I wonder how you're supposed to increase your speed once your body has become accustomed to the impact of running...

Sunday, April 18, 2010

W4D2: Break

It took me 5 days to get to the W4D2 run.  I was really worried that waiting that long would set me back, but as it turned out, the break was a very good idea.  The first 3-min segment was a bit difficult because I was panting almost as soon as I took off.  However, I forced a paced breathing, and by the time I got to the first 5-min segment, I felt fine.  Daniel drove the path that I ran yesterday, and it ended up being approximately 1.7 miles.  Not bad considering I started at 1.3 miles during Week 1.  It won't be long before I can jog a full 30 minutes without stopping or walking.  heehee!!!

Monday, April 12, 2010

W4D1: Dread

After I got home from work today, I looked up the "curriculum" for Week 4.  I considered doing another Week 3 session, but thought that since W3D3 was somewhat easy that I should challenge myself and step it up.  So, I set up my Week 4 template and W4D1 podcast and set out.
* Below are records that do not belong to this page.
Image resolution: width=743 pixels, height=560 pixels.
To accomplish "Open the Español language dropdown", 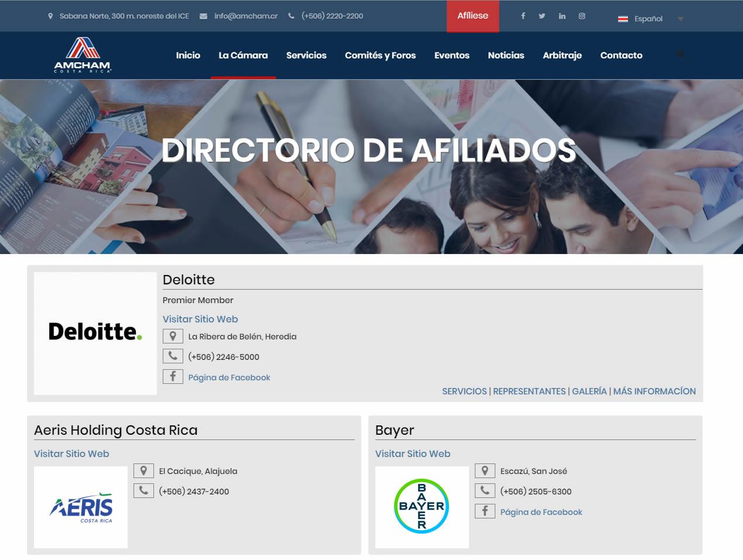I will pos(648,18).
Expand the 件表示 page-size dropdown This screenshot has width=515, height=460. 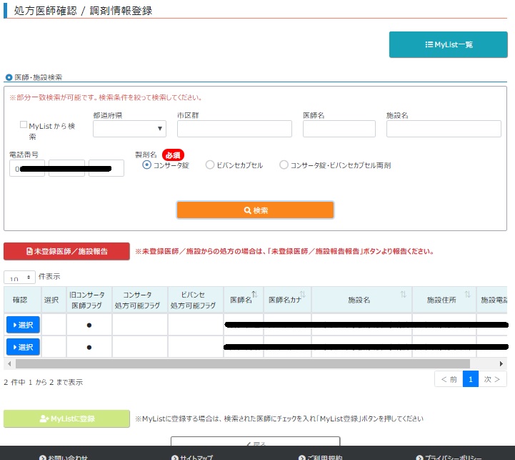pos(19,277)
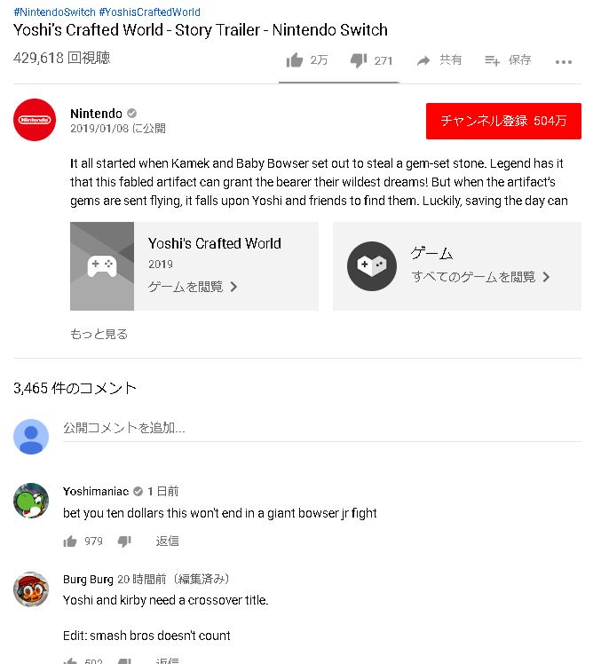Viewport: 593px width, 664px height.
Task: Focus the 公開コメントを追加 comment field
Action: click(x=322, y=428)
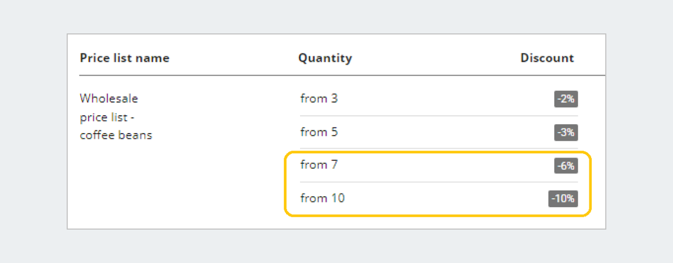
Task: Select the -6% discount badge
Action: pyautogui.click(x=566, y=165)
As I expected, the 3-minute jog was a comfortable warm-up, and the 90-second walk that followed was a refreshing rest.  A bit of apprehension lingered with the cue to start the 5-minute jog sounded, but I began and tried not to think about it.  I focused on breathing steadily, ignored the fatigue in my legs, and listened to my book.  I noticed that I was covering more ground in the neighborhood and decided that I am going to have to invest in some kind of device to track the distance.  I'm getting to where I need to track both time and distance.  When the 5 minutes were over, I was glad to have the 2.5 minutes to walk and cool down a bit.  The next 3-minute jog still wasn't bad, and there was another 90-second walking interval before the final 5-minute jog.  At the end of that my legs felt like they had lead in them, but I did it!  I jogged for 5 continuous minutes...twice!  Yea, me!

W3D3: Breezy

So I'm a little late getting this blog out.  I did the W3D3 run last Friday evening (4/9), and (again) to my amazement, jogging the 3-minute interval was not as difficult as I had once thought.  Now that jogging a 90 second interval sounds easy and doesn't inflict lots of dread, I don't mind doing it.

Wednesday, April 7, 2010

W3D2: Short

just did it.  it was kinda hard.  i slowed down (shorter strides) at the second 3-min interval.  that's all.

the end.

Sunday, April 4, 2010

W3D1: Pleased

It's Easter Sunday, and after sleeping in and having a small breakfast, I went for my Couch-to-5K run.  I started Week 3 today, and to my surprise (again), I did OK.  The interval this time is run 90 seconds, walk 90 seconds, run 3 minutes, walk 3 minutes.  Do that for 2 repetitions.  I made my iPod listening track and was out the door.  The first part was easy enough, but I had my doubts when the 3-minute run started.  To my satisfaction and pride, the 3 minutes were up without much pain or fatigue.  It was warm, as the temp has been around 80 all day and I chose high noon for my run, but all in all, it went well.  When I got home and stopped to drink some water, I realized how hot, sweaty, and tired I was, but still very pleased.  Hope the rest of the week is easy enough.